Core Concepts
The SMART pruner utilizes a separate, learnable probability mask to rank weight importance, employing a differentiable Top-k operator and dynamic temperature parameter trick to achieve target sparsity and escape non-sparse local minima, resulting in state-of-the-art performance on block and output channel pruning across various computer vision tasks and models.
Abstract
The paper introduces the SMART pruning algorithm, a novel approach for efficient block and output channel pruning on computer vision tasks. The key highlights are:
SMART pruner uses a separate, learnable probability mask to rank weight importance, rather than relying on weight magnitude alone. This enables more precise cross-layer weight importance ranking.
The algorithm employs a differentiable Top-k operator to iteratively adjust and redistribute the mask parameters, facilitating the soft probability mask to gradually converge to a binary mask.
To avoid convergence to non-sparse local minima, the SMART pruner utilizes a dynamic temperature parameter trick, where the temperature is gradually reduced during training to sharpen the differentiable Top-k function.

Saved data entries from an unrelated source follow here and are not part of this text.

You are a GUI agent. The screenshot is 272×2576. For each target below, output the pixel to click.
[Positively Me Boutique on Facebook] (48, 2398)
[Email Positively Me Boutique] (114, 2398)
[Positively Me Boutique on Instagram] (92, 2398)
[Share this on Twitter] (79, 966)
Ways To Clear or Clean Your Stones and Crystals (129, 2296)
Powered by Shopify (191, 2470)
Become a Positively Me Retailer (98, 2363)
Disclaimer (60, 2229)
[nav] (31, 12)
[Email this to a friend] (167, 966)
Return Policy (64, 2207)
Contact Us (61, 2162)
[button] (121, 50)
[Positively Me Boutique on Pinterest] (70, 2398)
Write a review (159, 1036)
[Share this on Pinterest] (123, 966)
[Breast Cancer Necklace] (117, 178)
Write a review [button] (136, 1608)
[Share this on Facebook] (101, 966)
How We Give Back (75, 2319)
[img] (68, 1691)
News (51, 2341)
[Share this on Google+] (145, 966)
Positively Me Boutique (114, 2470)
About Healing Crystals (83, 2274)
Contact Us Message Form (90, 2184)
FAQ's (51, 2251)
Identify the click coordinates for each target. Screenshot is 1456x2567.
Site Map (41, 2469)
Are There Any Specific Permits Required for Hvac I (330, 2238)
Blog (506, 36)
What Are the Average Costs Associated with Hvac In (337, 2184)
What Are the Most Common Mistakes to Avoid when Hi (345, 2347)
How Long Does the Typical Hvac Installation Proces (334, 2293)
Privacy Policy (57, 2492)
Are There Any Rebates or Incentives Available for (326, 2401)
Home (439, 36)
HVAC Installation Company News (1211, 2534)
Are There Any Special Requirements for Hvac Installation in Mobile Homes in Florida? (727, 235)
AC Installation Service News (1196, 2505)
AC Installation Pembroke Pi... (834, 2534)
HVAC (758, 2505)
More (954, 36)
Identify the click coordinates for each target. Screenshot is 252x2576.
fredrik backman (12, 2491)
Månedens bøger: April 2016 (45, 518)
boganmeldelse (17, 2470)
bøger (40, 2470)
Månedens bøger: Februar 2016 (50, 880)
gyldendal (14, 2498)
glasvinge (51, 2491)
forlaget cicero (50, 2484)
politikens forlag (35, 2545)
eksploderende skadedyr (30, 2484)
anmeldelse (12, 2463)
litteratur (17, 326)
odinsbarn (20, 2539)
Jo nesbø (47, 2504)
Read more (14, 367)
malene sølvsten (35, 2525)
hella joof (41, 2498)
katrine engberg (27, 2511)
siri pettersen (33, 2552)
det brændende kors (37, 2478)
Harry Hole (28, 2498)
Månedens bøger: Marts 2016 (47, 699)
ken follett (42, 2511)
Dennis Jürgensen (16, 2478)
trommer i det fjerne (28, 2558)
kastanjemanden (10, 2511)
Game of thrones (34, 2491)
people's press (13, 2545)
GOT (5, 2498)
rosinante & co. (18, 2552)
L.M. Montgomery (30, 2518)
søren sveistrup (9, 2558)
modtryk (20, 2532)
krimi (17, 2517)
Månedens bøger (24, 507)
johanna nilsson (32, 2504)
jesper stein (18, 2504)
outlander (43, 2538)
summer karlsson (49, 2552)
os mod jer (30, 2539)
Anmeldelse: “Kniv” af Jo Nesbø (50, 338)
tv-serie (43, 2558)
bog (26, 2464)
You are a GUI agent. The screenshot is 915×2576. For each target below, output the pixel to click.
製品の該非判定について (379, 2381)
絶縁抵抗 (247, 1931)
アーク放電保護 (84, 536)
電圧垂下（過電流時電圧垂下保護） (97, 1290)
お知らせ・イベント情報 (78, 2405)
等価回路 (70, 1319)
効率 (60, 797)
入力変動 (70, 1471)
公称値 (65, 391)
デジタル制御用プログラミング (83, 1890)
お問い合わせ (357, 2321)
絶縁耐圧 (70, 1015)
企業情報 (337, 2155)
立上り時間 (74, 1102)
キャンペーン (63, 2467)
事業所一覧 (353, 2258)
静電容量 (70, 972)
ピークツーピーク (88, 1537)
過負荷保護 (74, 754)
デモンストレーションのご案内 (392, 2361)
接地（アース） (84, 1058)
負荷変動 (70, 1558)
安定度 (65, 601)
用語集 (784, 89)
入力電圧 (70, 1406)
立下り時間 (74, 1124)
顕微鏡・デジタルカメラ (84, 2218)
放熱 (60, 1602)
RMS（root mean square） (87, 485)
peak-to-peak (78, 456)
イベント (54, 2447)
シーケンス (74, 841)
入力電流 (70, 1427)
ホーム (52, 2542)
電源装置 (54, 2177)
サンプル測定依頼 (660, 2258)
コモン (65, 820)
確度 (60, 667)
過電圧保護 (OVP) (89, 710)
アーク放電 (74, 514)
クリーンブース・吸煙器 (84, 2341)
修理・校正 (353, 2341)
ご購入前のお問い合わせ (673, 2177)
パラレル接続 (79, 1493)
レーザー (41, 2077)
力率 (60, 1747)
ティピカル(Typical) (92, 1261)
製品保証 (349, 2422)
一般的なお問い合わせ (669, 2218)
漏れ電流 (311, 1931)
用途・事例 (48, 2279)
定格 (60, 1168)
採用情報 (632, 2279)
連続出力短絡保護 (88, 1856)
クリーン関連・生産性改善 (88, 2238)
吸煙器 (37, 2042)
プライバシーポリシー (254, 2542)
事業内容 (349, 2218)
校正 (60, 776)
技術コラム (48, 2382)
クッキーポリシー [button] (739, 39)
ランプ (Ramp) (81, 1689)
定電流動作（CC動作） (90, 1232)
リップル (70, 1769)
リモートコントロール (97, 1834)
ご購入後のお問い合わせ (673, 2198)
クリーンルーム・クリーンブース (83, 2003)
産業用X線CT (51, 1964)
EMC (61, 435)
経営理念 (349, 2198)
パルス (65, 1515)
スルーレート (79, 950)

Theoretical analysis shows that as the temperature parameter approaches zero, the global optimum solution of the SMART pruner is equivalent to the global optimum solution of the fundamental pruning problem, mitigating the impact of regularization bias.
Extensive experiments demonstrate that the SMART pruner outperforms state-of-the-art pruning methods, including PDP, PaS, AWG, and ACDC, across a variety of computer vision tasks and models, including classification, object detection, and image segmentation.
The SMART pruner also exhibits superior performance on Transformer-based models in the context of N:M pruning, showcasing its adaptability and robustness across different neural network architectures and pruning types.
Stats
The total number of weights blocks is denoted as n(w).
The sparsity ratio is represented by r.